Il ricordo di don Pozza - "È proverbiale che l'erba cattiva non muoia mai. "Vècio, stai tranquillo e sereno: l'erba cattiva non muore mai. Ci rivedremo qui presto!" Invece, stavolta, è morta: ammesso che sia nata cattiva. Restano queste le mie ultime parole dette a Donato Bilancia, l'uomo che negli anni Novanta ha reso la cronaca nera italiana colore pece da quanto nera l'ha fatta diventare": inizia così l'intenso ricordo che ieri pomeriggio don Marco Pozza, sacerdote del carcere Due Palazzi, ha dedicato a Bilancia.

"L'ho conosciuto dieci anni fa, sepolto dentro una cella d'isolamento" ricorda don Pozza, "restio, inselvatichito, feroce nello sguardo. Le prime volte, in cella, mi impauriva, mi allontanava, mi respingeva. S'arrabbiava e urlava senza un apparente motivo. Un giorno, poi, mi chiese il perché della mia strana scelta di dargli del lei, di chiamarlo signor Donato, di non rivangargli quel passato omicida così ingombrante. "Tu mi vuoi far crepare, belìn" mi disse alla genovese". Lo stesso prete ricorda quando, da piccolo, si guardava le spalle in stazione e in treno, impaurito dalle cronache dei Tg che parlavano del "mostro dei treni"

"Non potevo immaginare che, un giorno, l'avrei (ri)trovato nel freddo della nostra galera di Padova. Da uomo conoscevo la bestia, da prete ho avuto la grazia di toccare l'angelo che si stava lentamente risvegliando. A colpi d'amore, di rimorsi, di vergogna. Di intercessioni".

Tante le persone, sottolinea don Pozza, che hanno "scommesso" su quell'uomo, per recuperare un frammento di umanità. Sforzo ripagato. "Il suo male fatto lo conoscono tutti, il suo bene fatto" rileva il prete, "resterà nel cuore di chi l'ha accompagnato. E rimarrà sepolto, come voleva che restasse, com'è rimasto lui nel cuore dell'Italia (quasi) intera". La memoria delle vittime, di una in particolare, ha tenuto in ostaggio ben più del ferro e del cemento Donato Bilancia in questi anni: "Andrò all'inferno" diceva a don Pozza, "ma prego Dio che mi dia un istante di tempo per passare da loro a chiedere scusa".

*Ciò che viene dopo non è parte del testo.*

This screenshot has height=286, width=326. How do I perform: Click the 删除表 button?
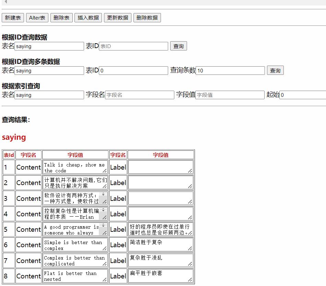pos(61,18)
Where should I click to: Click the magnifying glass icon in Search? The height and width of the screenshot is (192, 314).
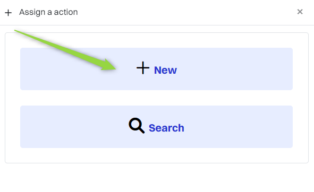[x=137, y=126]
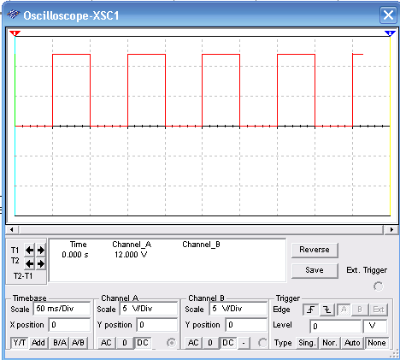Click the Save button
Screen dimensions: 400x360
315,270
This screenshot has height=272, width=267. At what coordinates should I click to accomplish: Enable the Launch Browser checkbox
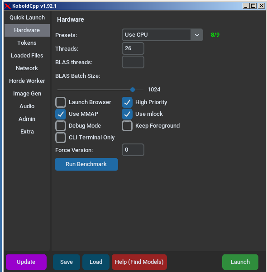(61, 102)
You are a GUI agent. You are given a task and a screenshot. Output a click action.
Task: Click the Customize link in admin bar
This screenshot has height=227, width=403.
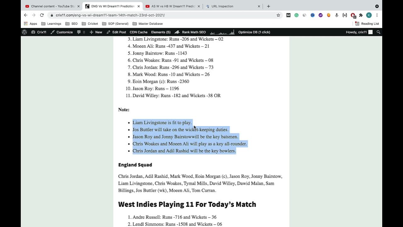62,32
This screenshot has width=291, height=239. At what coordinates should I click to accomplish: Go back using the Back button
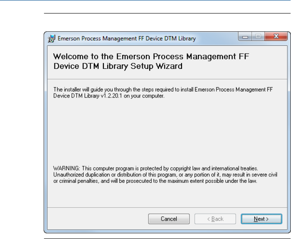[x=215, y=219]
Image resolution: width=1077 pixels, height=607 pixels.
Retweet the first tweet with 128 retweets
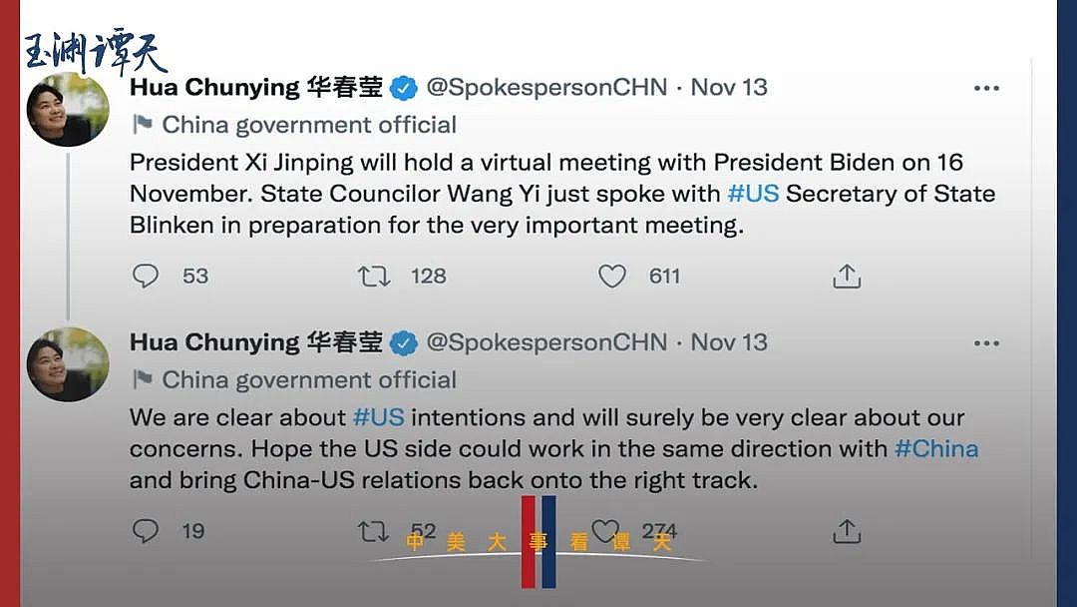click(374, 276)
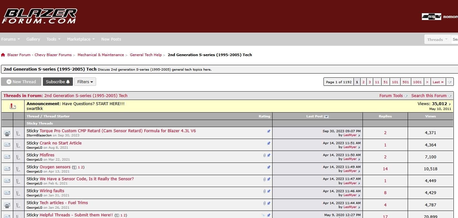Click go-to-last-post arrow in Misfires row
The width and height of the screenshot is (458, 218).
coord(359,159)
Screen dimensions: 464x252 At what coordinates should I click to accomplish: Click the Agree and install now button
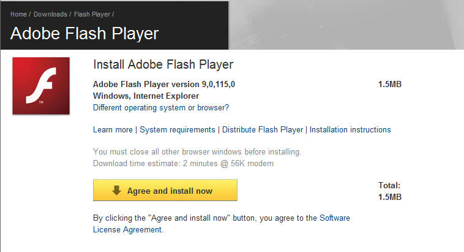point(165,190)
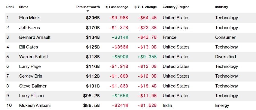Sort table by Rank column header

click(10, 7)
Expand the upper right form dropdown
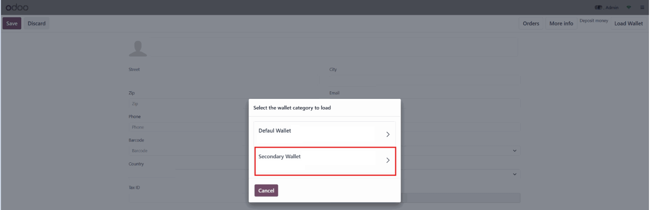 515,151
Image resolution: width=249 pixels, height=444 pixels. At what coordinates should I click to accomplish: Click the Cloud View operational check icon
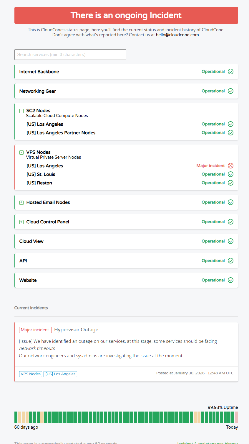[x=231, y=241]
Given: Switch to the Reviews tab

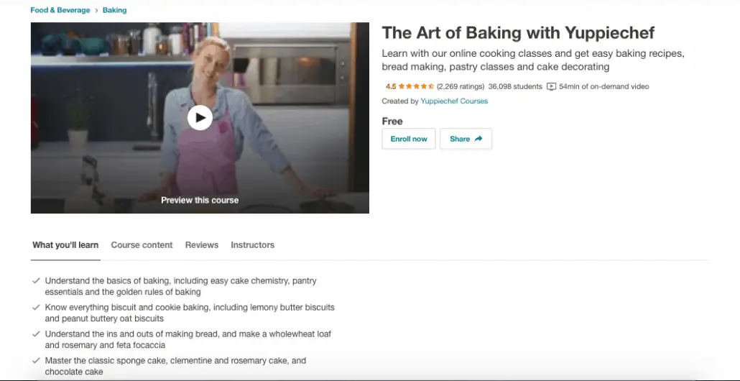Looking at the screenshot, I should coord(201,245).

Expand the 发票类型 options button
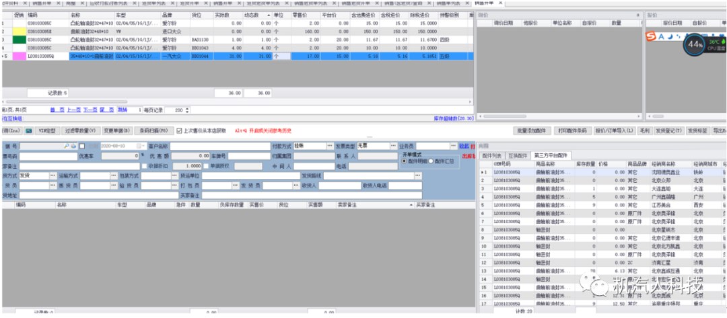click(x=394, y=146)
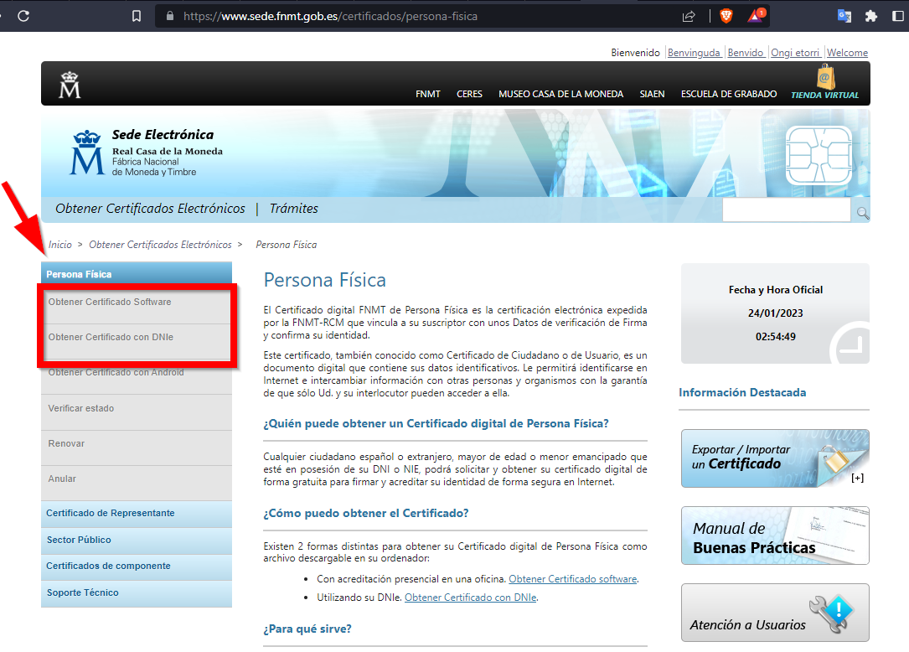Click the share icon in address bar
This screenshot has height=652, width=909.
coord(689,16)
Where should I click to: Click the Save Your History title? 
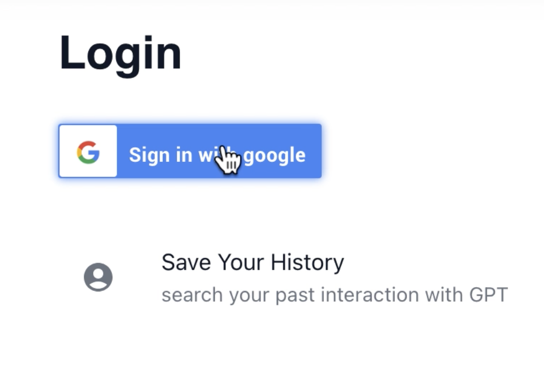click(x=253, y=262)
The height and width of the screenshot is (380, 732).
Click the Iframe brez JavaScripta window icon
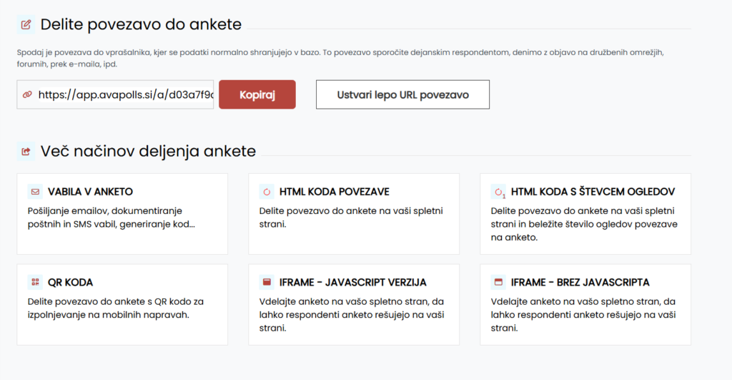(498, 282)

Sulla sua strada - L'immagine che restituisce chi lo ha incontrato in carcere è profondamente dissonante rispetto all'efferato serial killer che ha seminato morte e disperazione: "Da tre anni si era unito al laboratorio teatro carcere" racconta Maria Cinzia Zanellato "Donato era un paradosso vivente. All'inizio era stato molto difficile entrare in contatto con lui, un uomo freddo sul piano emozionale. Gli avevo spiegato che il teatro per noi non è esibizione ma consapevolezza.

Con il tempo aveva cominciato a relazionarsi con gli altri e nel gruppo aveva trovato un'altra parte di sé, aveva trovato il modo di esprimere la sua umanità. Oggi era un anziano con una portata di vita dal peso enorme che cercava di affrancarsi dai delitti terribili che aveva commesso, teneva una corrispondenza con un monaco, alla ricerca di pace. Avevamo fatto un percorso con il Festival Biblico, ma non riusciva a sostenere il peso del suo vissuto e quando sul palco cantava "la vie en rose", crollava, letteralmente sopraffatto".

Nel mondo del volontariato del Due Palazzi, ieri si rincorrevano i messaggi: "Un anno fa aveva chiesto di poter uscire poche ore per andare a trovare un ragazzo disabile che sosteneva economicamente" ricorda Nicola Boscoletto della Cooperativa Giotto "ma gli era stato negato.

Credo che da allora avesse mollato la presa. So che la sua era una figura ingombrante, e credo che si siano preoccupati di cosa avrebbe detto la gente di fronte a un permesso, ma voleva fare finalmente del bene. Ci striamo organizzando per accompagnarlo, se non ha nessuno che provvederà a lui vorremmo farci carico noi delle sue esequie".